→ **ASSIGNED TASK**: Please copy exactly the lines from the one containing "You are a GUI" to the end of the entries, both included, and nothing else. Omit every picture.
====== MATERIALS PROVIDED
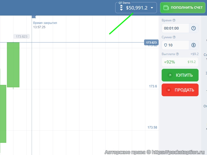Image resolution: width=207 pixels, height=155 pixels.
Task: Click the help icon next to Сумма
Action: pyautogui.click(x=174, y=37)
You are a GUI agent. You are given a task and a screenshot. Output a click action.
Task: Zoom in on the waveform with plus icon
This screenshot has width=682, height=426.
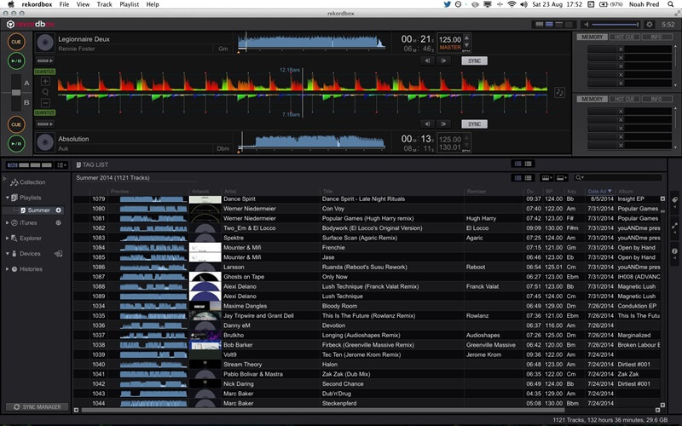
============
→ **WRITTEN ANSWER**:
You are a GUI agent. You are given a task and a screenshot. Output a click action.
Task: Zoom in on the waveform with plus icon
This screenshot has width=682, height=426.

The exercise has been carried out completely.